TASK REQUIREMENTS: Please print everything in the items from the line containing "Task: Open the 감사위원회 box" down to the line containing "Action: click(432, 438)", with both of those lines included, and leave the pictures out of your answer.

LISTING:
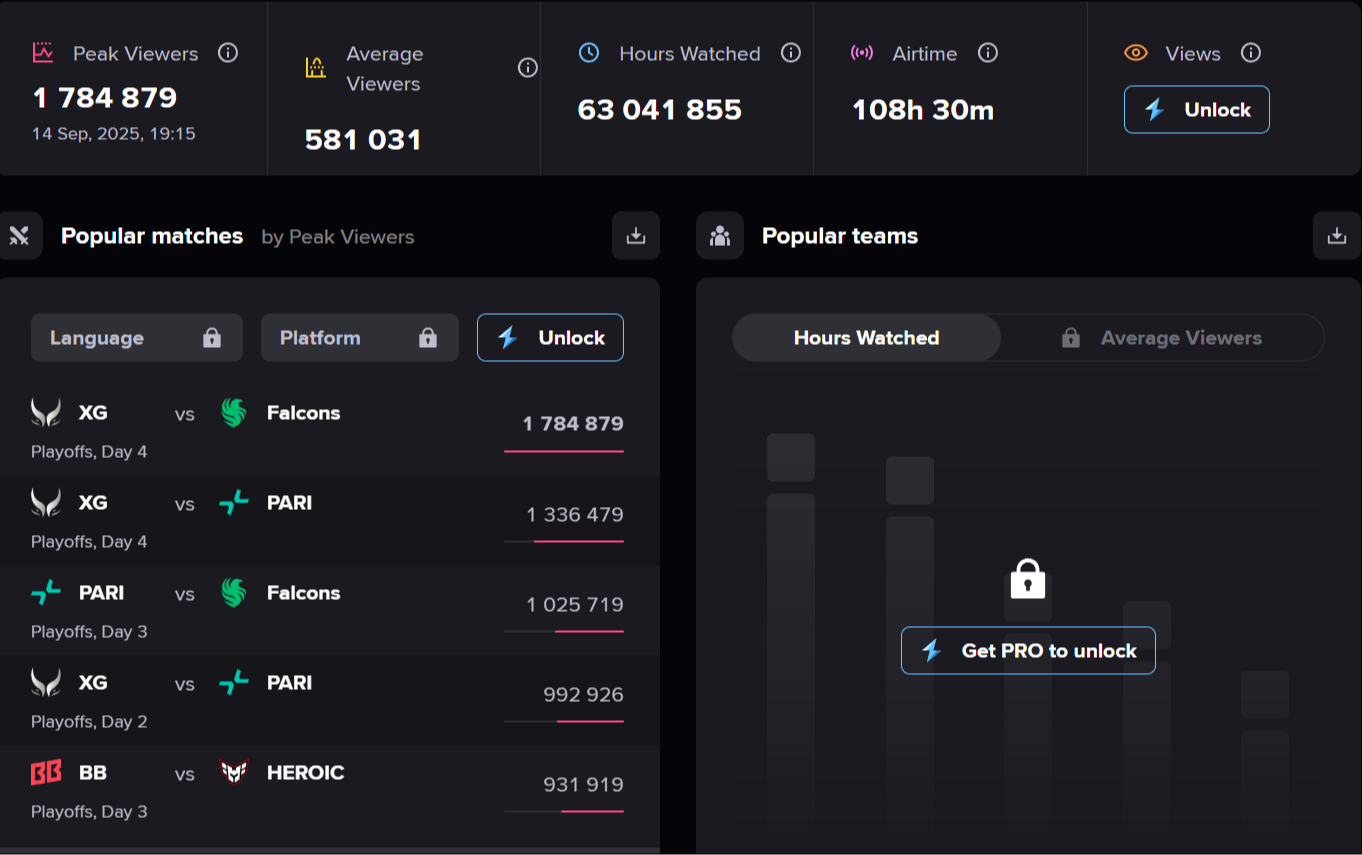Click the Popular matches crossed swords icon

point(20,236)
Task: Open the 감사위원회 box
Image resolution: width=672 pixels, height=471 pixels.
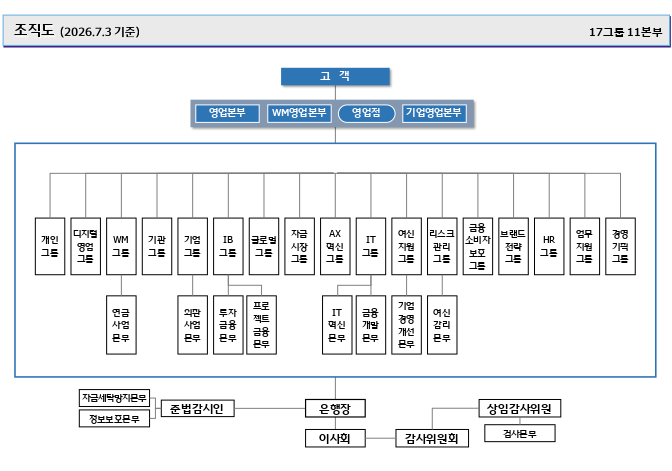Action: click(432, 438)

* * *

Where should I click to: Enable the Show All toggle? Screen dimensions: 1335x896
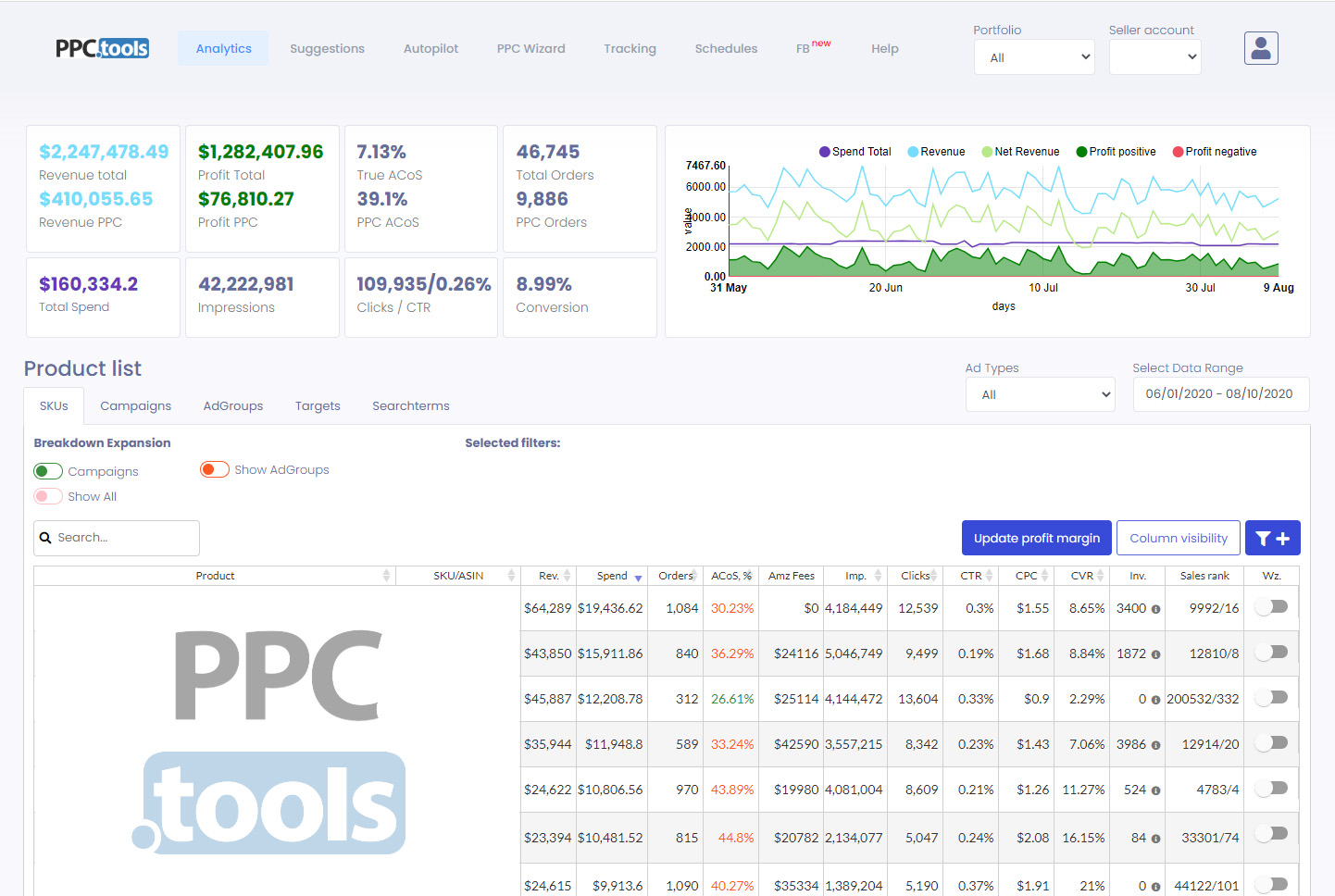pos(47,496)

SOLUTION FOR THIS PROBLEM:
Task: Open the 감사위원회 box
Image resolution: width=672 pixels, height=471 pixels.
Action: click(432, 438)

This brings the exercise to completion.